= Passage provided =
*** Begin section ***

Mr Zuma is head of the African National Congress (ANC) – the party that led South Africa out of apartheid, and Mandela championed until the end.
Like Mandela, Mr Zuma was incarcerated at Robben Island as an ANC activist in the 1960s. He spent 10 years behind bars for his political beliefs.
Mr Zuma’s rise to the head of the ANC was a strategic move to oust Mr Mandela’s successor President Thabo Mbeki – who was seen as too intellectual and aloof to connect with the common man.
Mr Zuma – a self-taught herd boy – was thought to be more populist, more in tune with the average African man.
Alex Vines, head of the Africa programme at Chatham House, told Channel 4 News: “What’s surprising about today’s booing is that it wasn’t a political rally. It shows that grass roots South Africans are very frustrated at his behaviour.”
Previously, Mr Zuma has blamed any negative reports on his behaviour on the liberal media, Mr Vines explained, adding: “How can he deny it now?”.
Grass roots South Africans voted for Mr Zuma in 2009, but Tuesday’s memorial service for Mandela reminded many just how distant Mr Zuma’s South Africa still is from the rainbow nation ideal of shared prosperity, reduced poverty and social peace.
The average white household still earns six times more than the average black one.
From the stadium Funeka Gingcara-Sithold, 31, said: “Mandela had a vision, Mandela lived that vision. But what Zuma speaks, he doesn’t live. He should do the honourable thing and resign.”

*** End section ***

= Provided data =
*** Begin section ***

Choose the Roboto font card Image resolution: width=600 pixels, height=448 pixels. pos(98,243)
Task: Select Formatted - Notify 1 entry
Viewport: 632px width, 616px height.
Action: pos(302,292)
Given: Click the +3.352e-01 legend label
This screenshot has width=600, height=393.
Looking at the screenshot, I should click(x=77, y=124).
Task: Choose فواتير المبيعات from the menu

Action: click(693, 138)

*** End section ***
*** Begin section ***

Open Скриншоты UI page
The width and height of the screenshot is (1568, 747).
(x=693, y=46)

*** End section ***
*** Begin section ***

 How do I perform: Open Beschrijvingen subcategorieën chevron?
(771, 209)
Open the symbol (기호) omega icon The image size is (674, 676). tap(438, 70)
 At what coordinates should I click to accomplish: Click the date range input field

*** End section ***

= Work task =
Please carry on the passage about Mr Zuma and the Mandela memorial service, starting right after its last sentence.

= Answer to this exercise =
In the week that Mandela died, South African media banded together to publish evidence from an unpublished report that looks into the staggering $20m spent on Mr Zuma’s private home.
The report includes details of cash spent on swimming pools and an underpass and housing for his cattle.
Both Mr Zuma and the ANC have denied corruption allegations – Mr Zuma claims some $5m of the money spent came from “gifts” to him personally. The rest is taxpayers’ money that he claims was used to improve security.
Read more: The calm above South Africa’s storm
This, just the latest in a string of controversies involving Mr Zuma – both before taking control of the ANC in 2007 and from 2009 as president of South Africa.
In 2005, a judge found that there was a generally corrupt relationship between Mr Zuma and his close friend, the businessman Schabir Shaik.
Though the case was dropped against Mr Zuma, Martin Legassick, former professor of history at the University of the Western Cape, said that the question of Mr Zuma’s innocence “was still unresolved” as he took charge of the party.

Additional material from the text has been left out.